Türk dünyasının büyük potansiyeli olduğu halde, yeterince değerlendirildiğini söylemek zor. Bu konuda, bağımsızlıklarının 30. yılını kutlayan Türk Cumhuriyetleri’nin halen çok atak, çok istekli olduğunu söyleyemeyiz. Türkiye’nin de bu konuda ne güçlü bir ekonomik, bürokratik, politik, diplomatik, akademik, entelektüel hazırlığı var ne de bu yönde güçlü bir arzusu. Ülkemizde Soğuk Savaş ezberleri ve alışkanlıkları çok güçlü. Beş Türk Cumhuriyeti ise gerek Rusya, gerekse Çin’le olan ilişkileri nedeniyle daha temkinli davranıyorlar.

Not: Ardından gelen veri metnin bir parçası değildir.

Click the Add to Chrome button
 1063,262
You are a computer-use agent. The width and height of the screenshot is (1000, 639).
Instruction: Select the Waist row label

Türk Cumhuriyetleri’nin aralarındaki bağları güçlendirmek için elimizde dil, tarih, kültür gibi güçlü bağlar var. Ama yetmiyor. Bunların yanına ekonomiyi, ticareti eklemek şart. Ulaşım ve iletişim kanallarını çoğaltmak, çeşitlendirmek; gümrük birliği benzeri bir yapı kurmak, bilimsel, teknolojik alanlarda işbirliğini geliştirmek de zorunlu.
Türkiye’nin Türk dünyasına ilişkin kapsamlı, tutarlı, gerçekçi politikaları olmadıkça, bu tür heyecan verici zirvelerden, kalıcı ve uzun erimli sonuçlar çıkması zor.